**GOAL OF THE EXERCISE:** From the data below, retype exactly the lines starting with the one that contains "Text (38, 1561)" and ending with the one that contains "[button] (259, 1536)", both included.

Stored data
▬▬▬

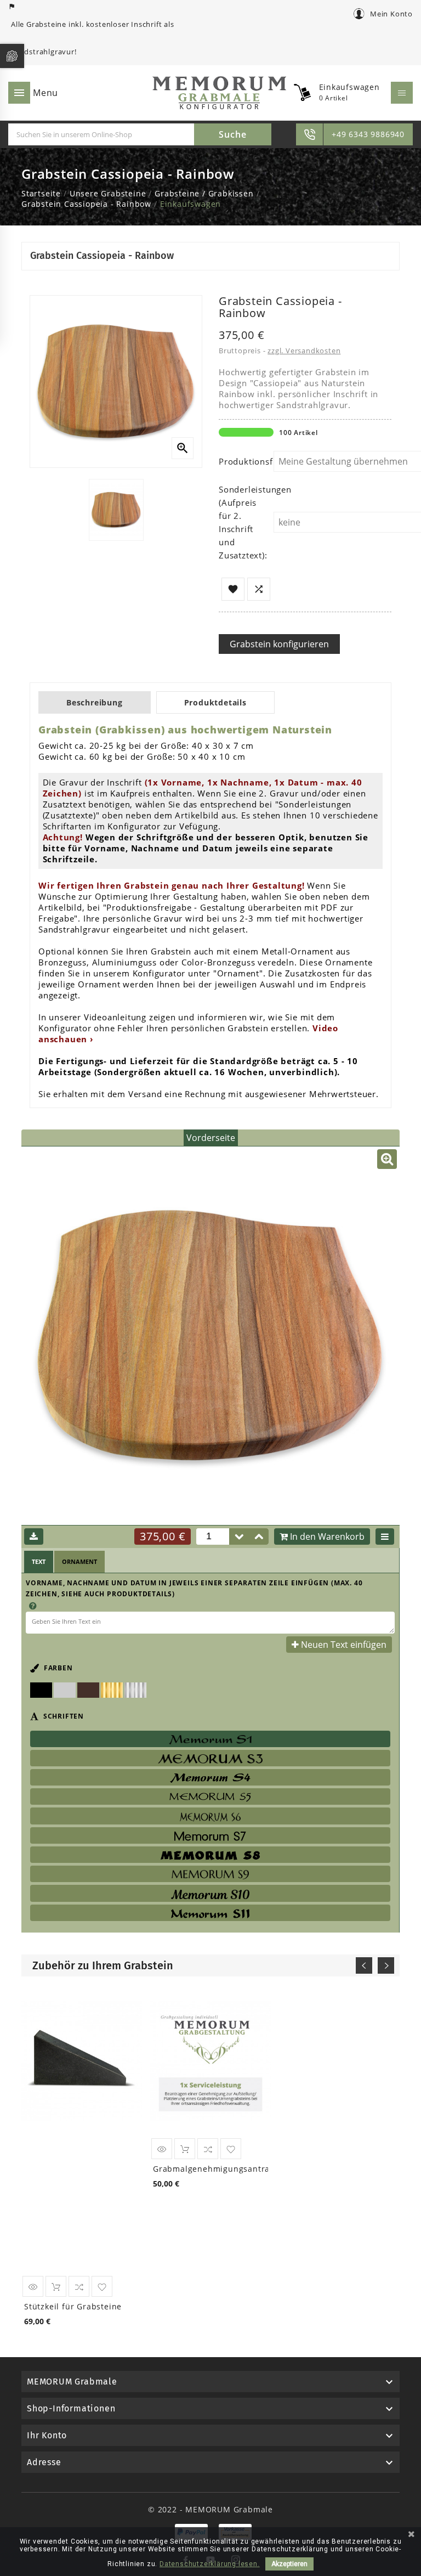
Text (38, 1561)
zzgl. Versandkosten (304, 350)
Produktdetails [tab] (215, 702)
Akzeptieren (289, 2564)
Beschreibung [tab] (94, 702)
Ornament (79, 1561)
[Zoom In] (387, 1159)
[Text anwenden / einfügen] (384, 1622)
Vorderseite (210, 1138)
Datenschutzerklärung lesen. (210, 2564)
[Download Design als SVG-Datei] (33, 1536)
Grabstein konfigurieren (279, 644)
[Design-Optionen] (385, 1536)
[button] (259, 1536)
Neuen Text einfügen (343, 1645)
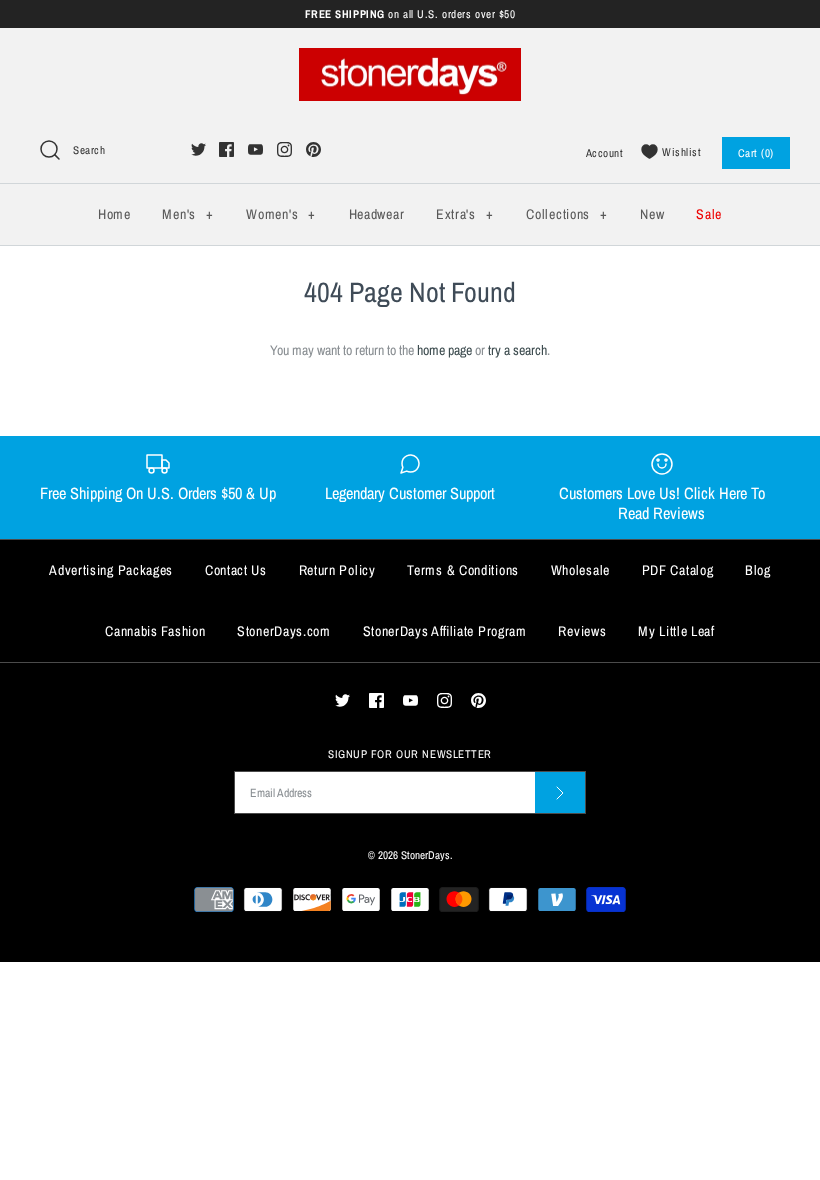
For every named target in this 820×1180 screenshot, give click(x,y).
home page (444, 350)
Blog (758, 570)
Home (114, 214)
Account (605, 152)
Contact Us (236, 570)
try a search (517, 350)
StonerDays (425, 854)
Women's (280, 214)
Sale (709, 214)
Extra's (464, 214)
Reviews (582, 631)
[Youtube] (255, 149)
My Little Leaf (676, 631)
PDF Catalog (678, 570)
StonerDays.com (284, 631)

▬▬▬

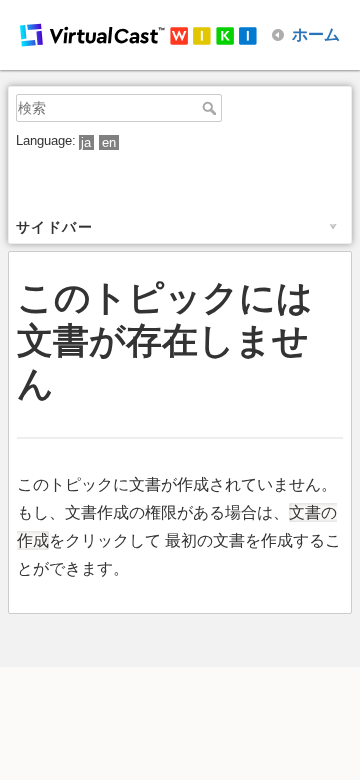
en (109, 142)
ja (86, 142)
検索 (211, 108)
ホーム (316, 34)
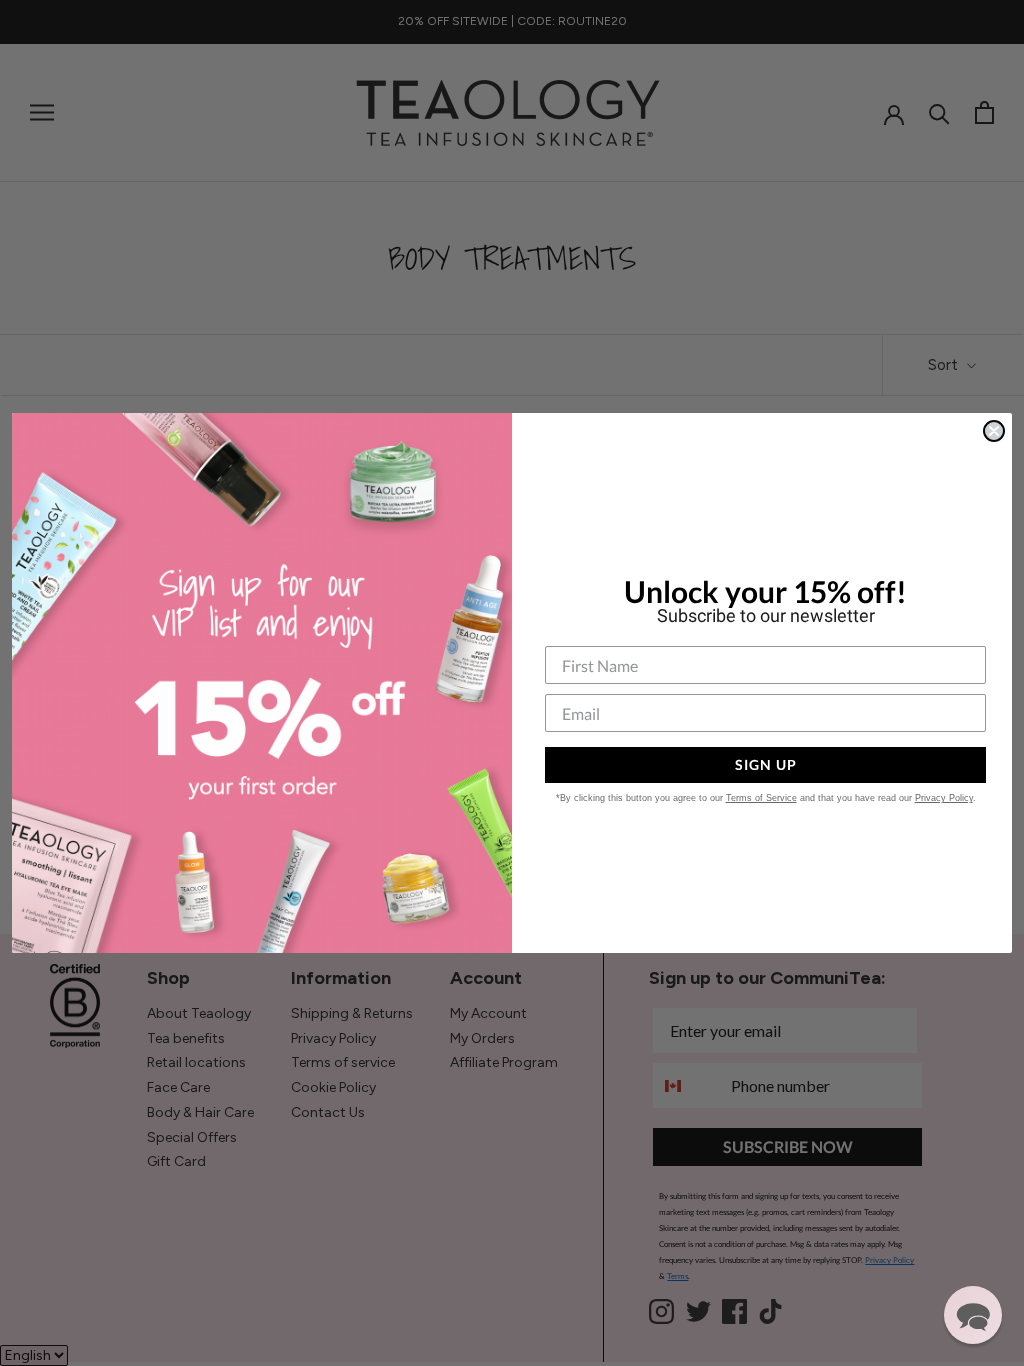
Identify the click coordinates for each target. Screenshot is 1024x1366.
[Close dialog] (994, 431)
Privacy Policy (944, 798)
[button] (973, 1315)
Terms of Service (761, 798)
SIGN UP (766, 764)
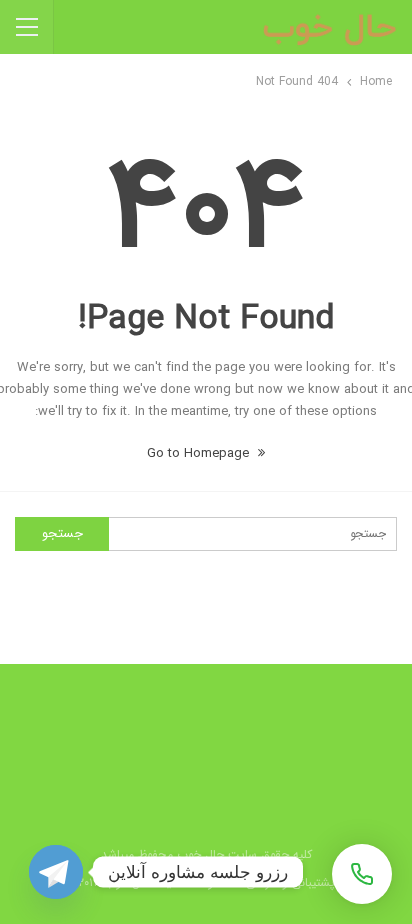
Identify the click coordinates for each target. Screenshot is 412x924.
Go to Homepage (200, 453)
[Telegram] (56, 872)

▬▬▬

**REPLY:**
Text (38, 1561)
zzgl. Versandkosten (304, 350)
Produktdetails [tab] (215, 702)
Akzeptieren (289, 2564)
Beschreibung [tab] (94, 702)
Ornament (79, 1561)
[Zoom In] (387, 1159)
[Text anwenden / einfügen] (384, 1622)
Vorderseite (210, 1138)
Datenschutzerklärung lesen. (210, 2564)
[Download Design als SVG-Datei] (33, 1536)
Grabstein konfigurieren (279, 644)
[Design-Optionen] (385, 1536)
[button] (259, 1536)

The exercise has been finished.